The organizers of Caribana have been ordered by a court to stop using the name of the 43-year-old Caribbean festival, officials say.
“I am very disappointed by what has happened,” said Councillor Joe Mihevc,
who acts as a liaison between the city and festival.
Mihevc said a group called the Caribbean Arts Group (CAG) went to divisional court and last week took control of the name “Caribana” from the Festival
Management Committee, which has staged the annual festival since the city cut
its funding in 2006.
He said a new name for the festival will be released next week.
“We have worked so hard to grow and nurture the festival over the years,”

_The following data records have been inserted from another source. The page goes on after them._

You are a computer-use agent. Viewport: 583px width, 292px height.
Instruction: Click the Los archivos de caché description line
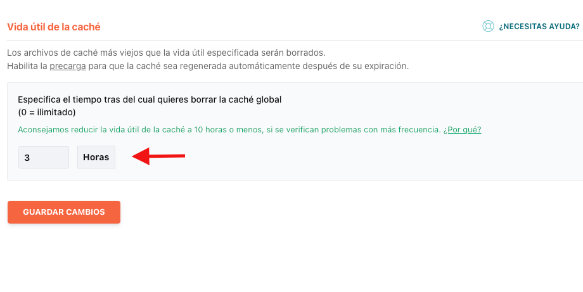pos(166,53)
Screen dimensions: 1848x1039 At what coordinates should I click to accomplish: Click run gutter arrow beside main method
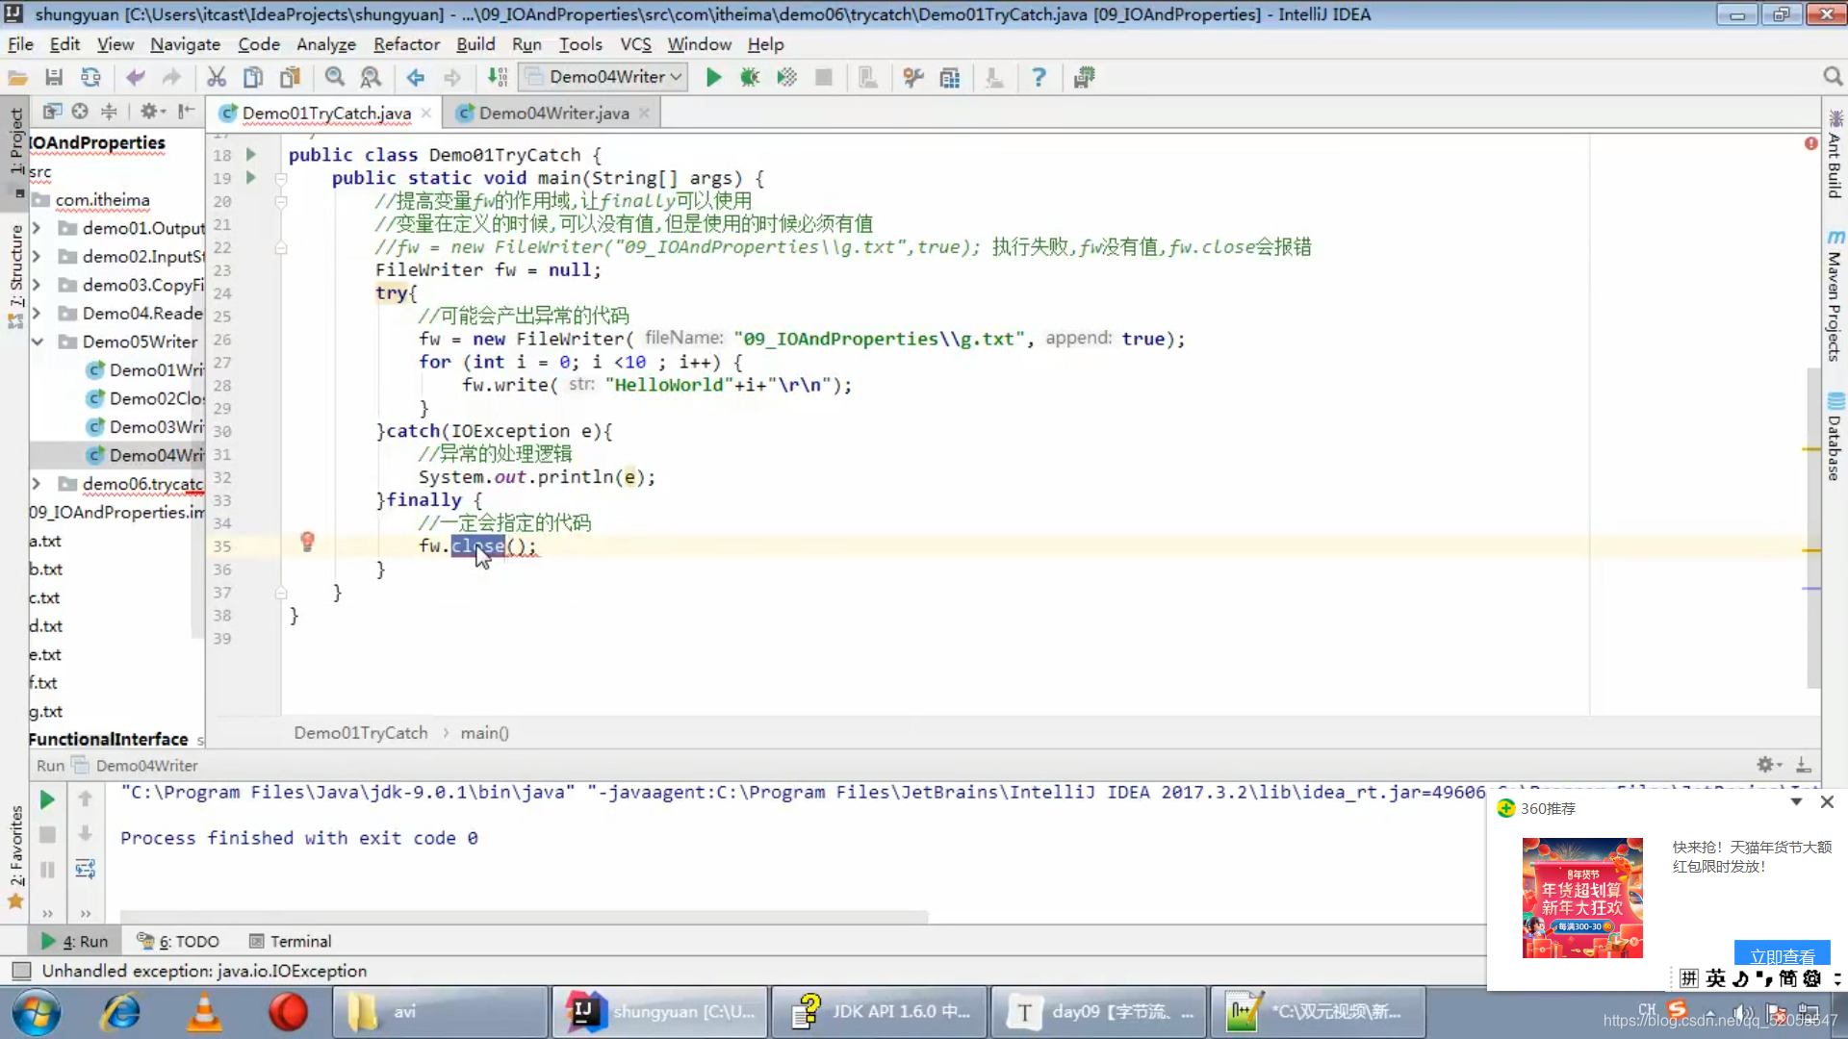(x=251, y=178)
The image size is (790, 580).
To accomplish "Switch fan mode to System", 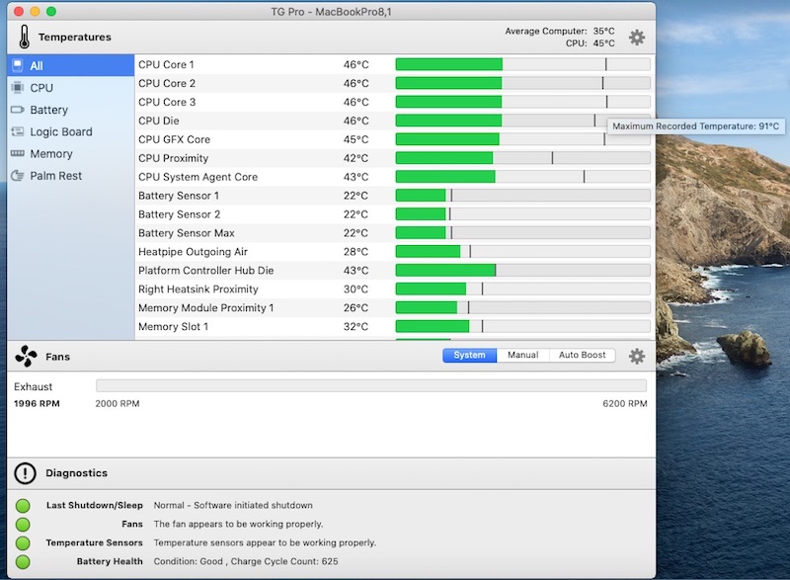I will pyautogui.click(x=469, y=356).
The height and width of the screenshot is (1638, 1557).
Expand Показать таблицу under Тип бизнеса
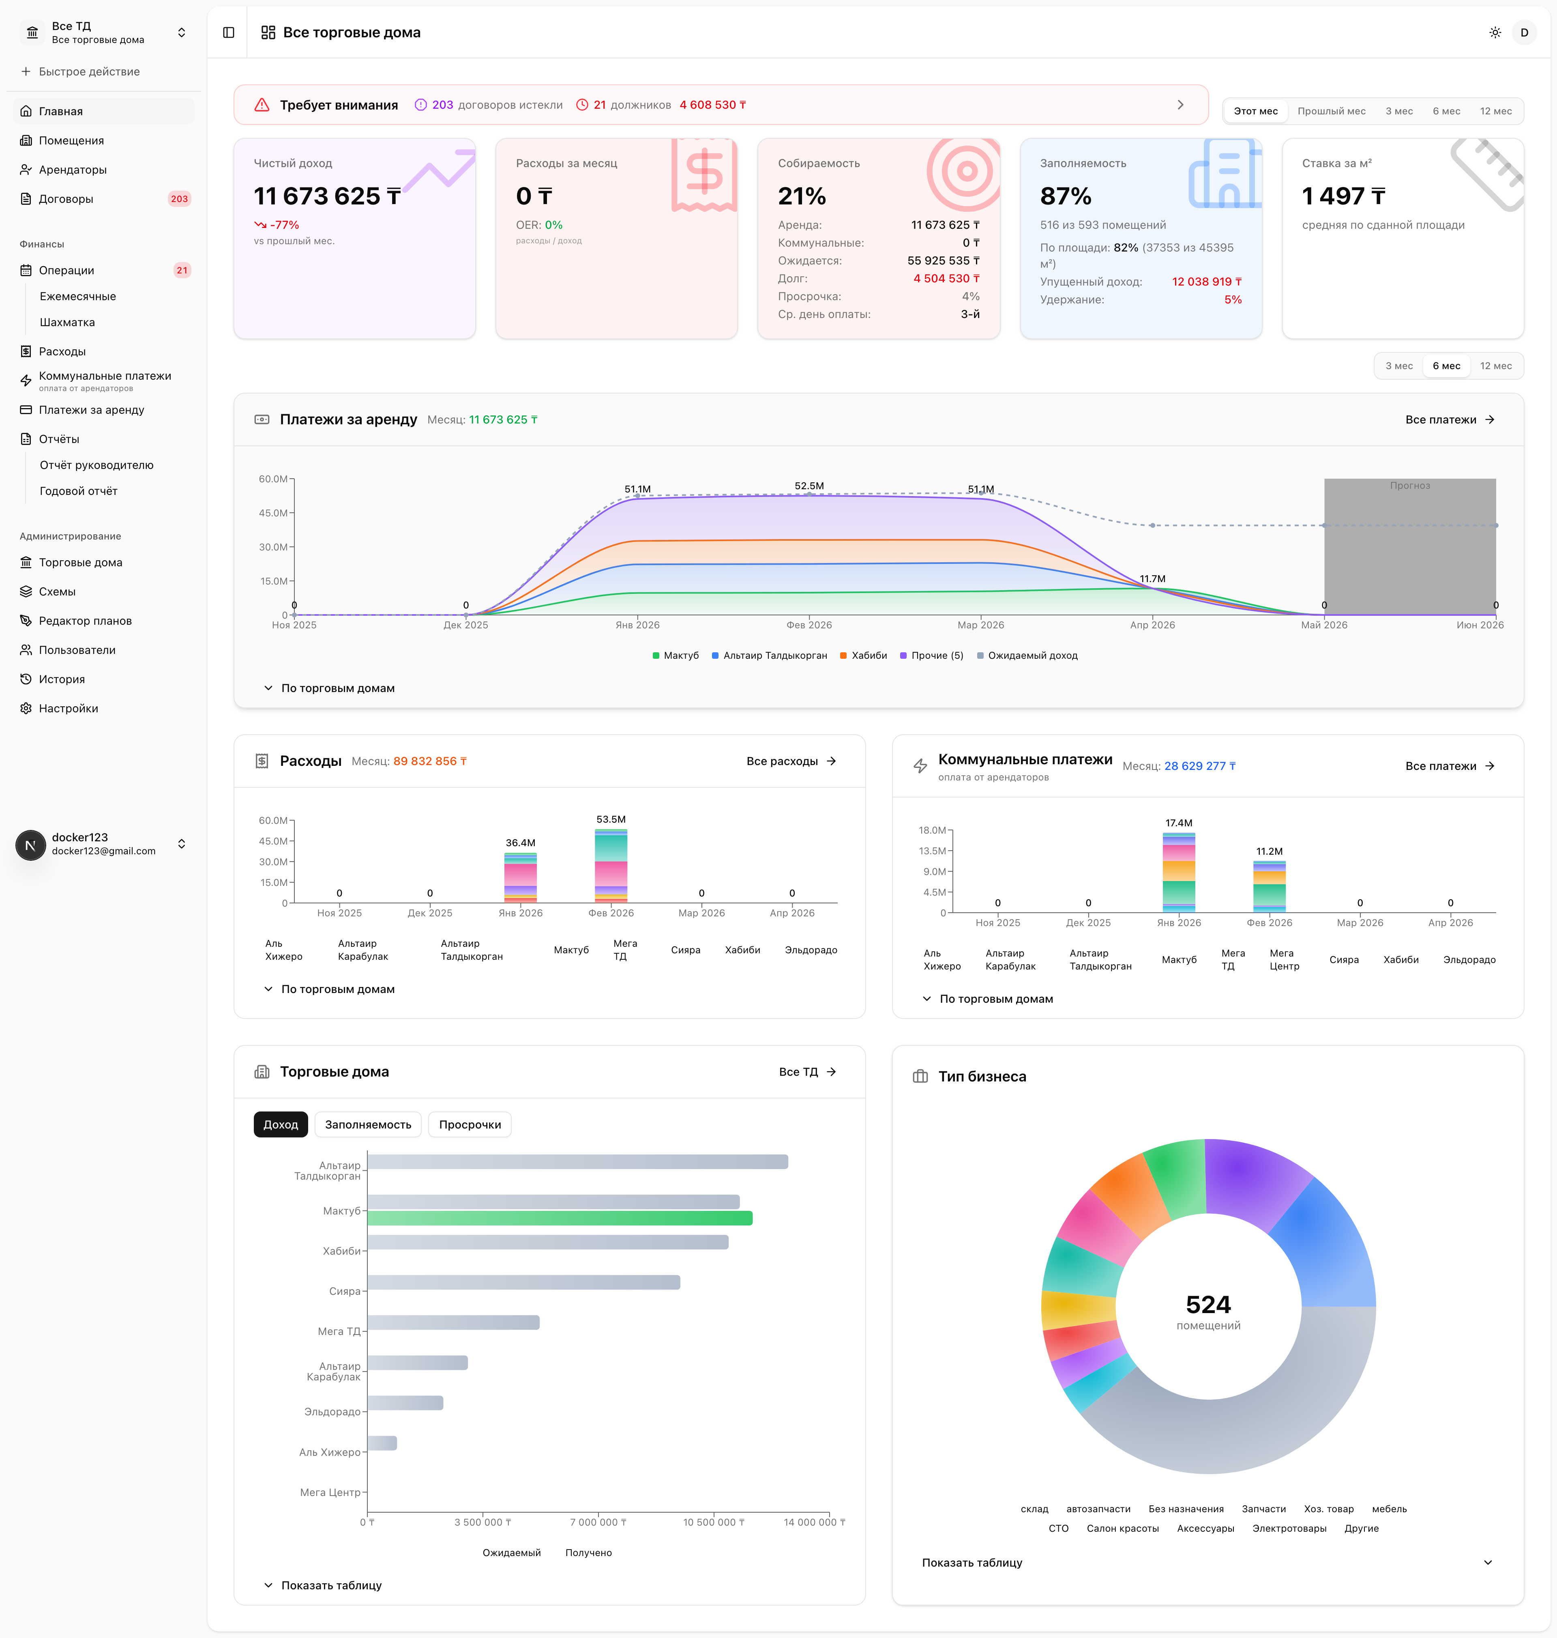coord(1208,1562)
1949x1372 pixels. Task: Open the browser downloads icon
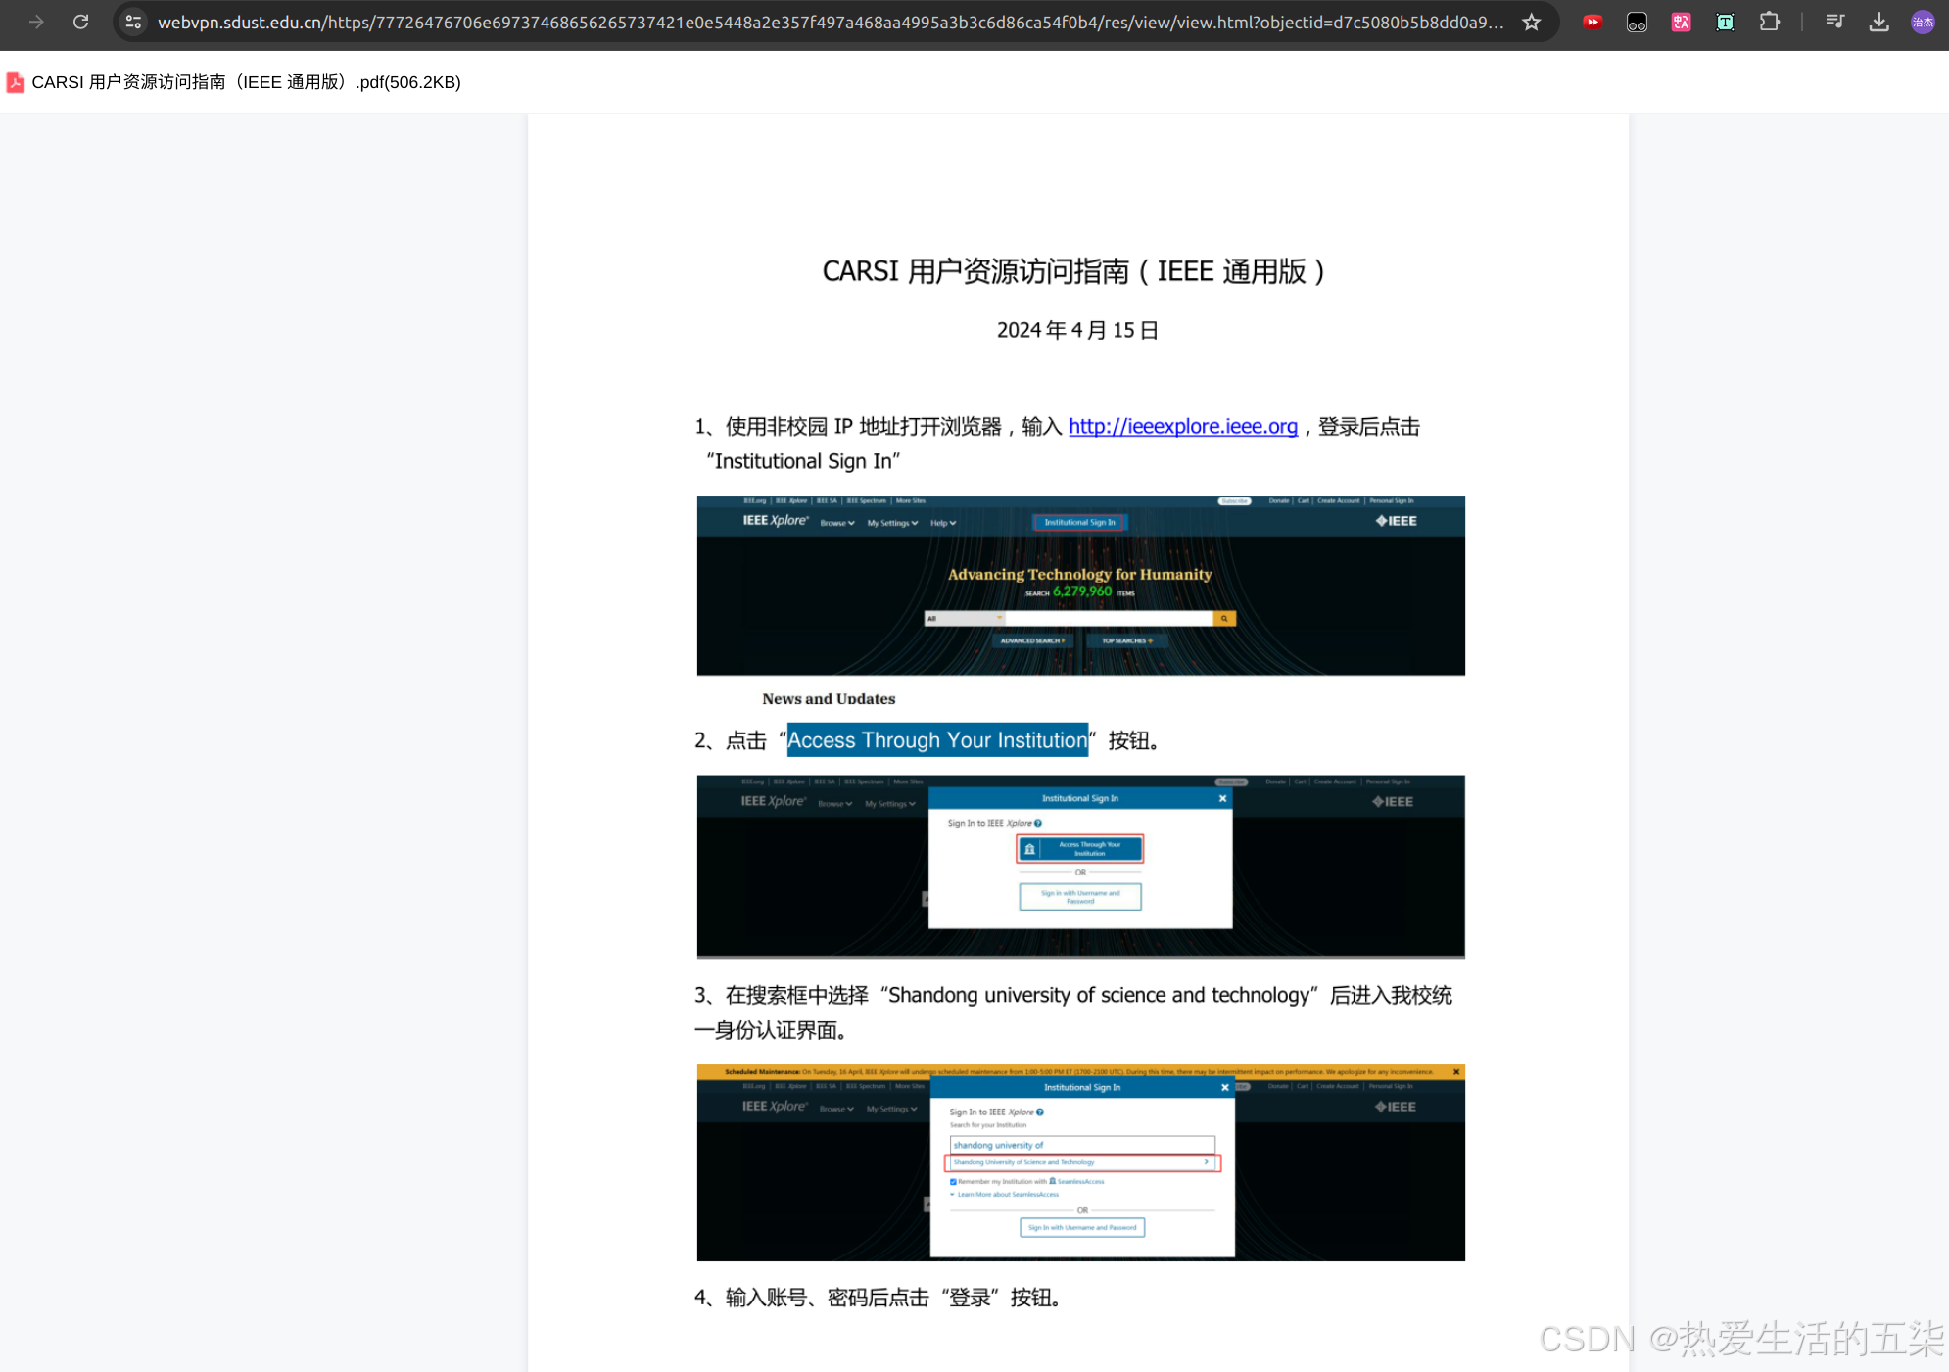[x=1878, y=22]
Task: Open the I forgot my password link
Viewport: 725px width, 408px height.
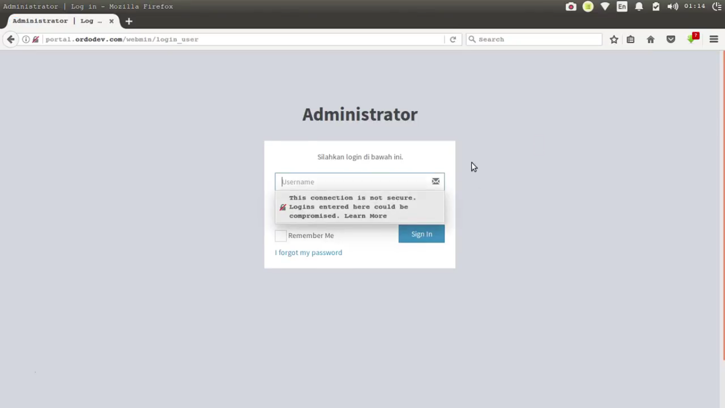Action: (x=308, y=252)
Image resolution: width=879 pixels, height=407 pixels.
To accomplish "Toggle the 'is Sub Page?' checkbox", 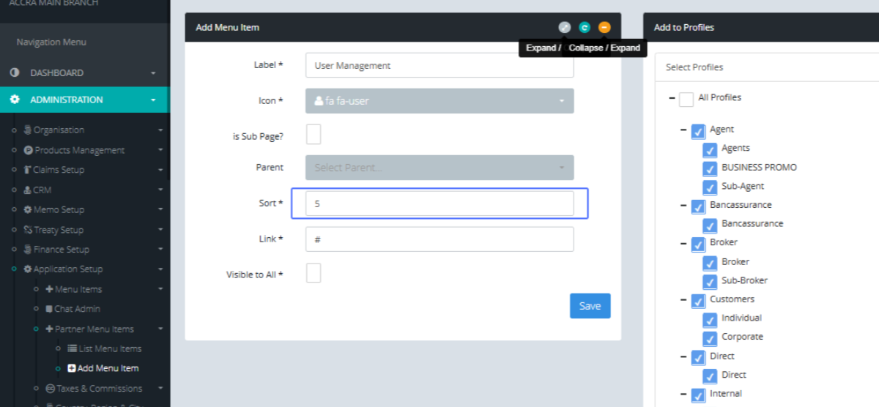I will point(313,135).
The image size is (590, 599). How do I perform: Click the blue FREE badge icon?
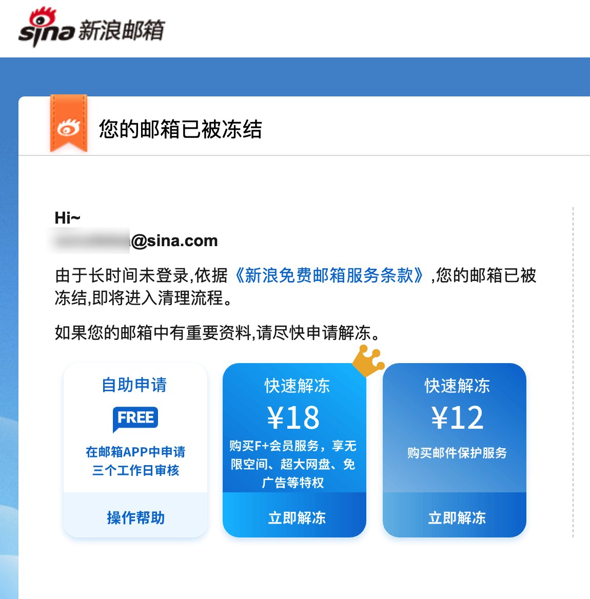(x=135, y=418)
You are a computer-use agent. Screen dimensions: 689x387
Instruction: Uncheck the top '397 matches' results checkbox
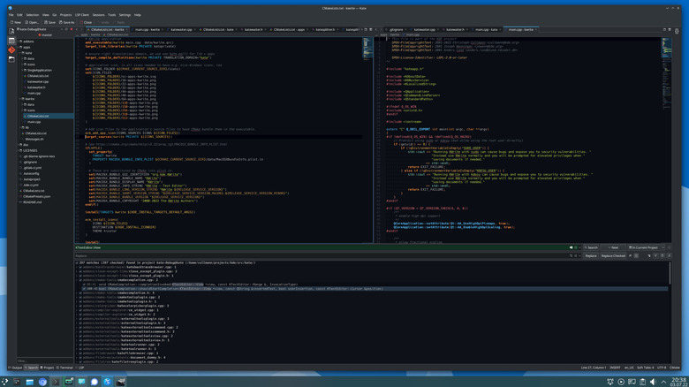point(77,262)
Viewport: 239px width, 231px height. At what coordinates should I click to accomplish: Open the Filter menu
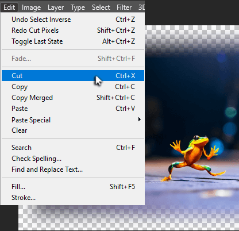click(x=124, y=7)
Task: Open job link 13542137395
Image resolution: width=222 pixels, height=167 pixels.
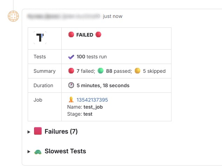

Mihevc said on Monday. “We are looking at a number of names for the festival.”
He will this week call for the city to pay about $100,000 for the rental of Lamport Stadium for festival events and for the staffing and cleanup of Budapest Park on the day of the parade on July 29.
City councillors will have final say on the issue. The city already dished out about $500,000 to help the festival which attracts about 1 million revellers.
Caribana officials said the two groups have been fighting for control of the
parade for about five years. CAG officials have installed board members
Leslie Forbes and Henry Gomez, who refused to return phone calls on Monday.
One prominent Caribana band leader, who didn’t want his name used, said a name change will confuse people.
“The show will continue but we will have to see how many people show up,”
the bandleader said. “People from all over know the festival as Caribana and
that will not change.”
Festival spokesman Stephen Weir said the trademark issue has been simmering for years.
“This won’t stop the parade at all,” Weir insisted “We have to get a new name and the parade will be bigger and better than before.”
He said organizers and mass players have to create a new name and logo for the parade this year.
Major festival sponsor Scotiabank plans to stick with the event.
“Scotiabank is still title sponsor of the festival and there are no plans to withdraw our sponsorship,” said spokesman Livy Feldgajer.
A 2009 Ipsos Reid Economic Impact Study by Scotiabank found that the festival generates $438 million yearly with over $313 million going into the economy of Toronto and surrounding area.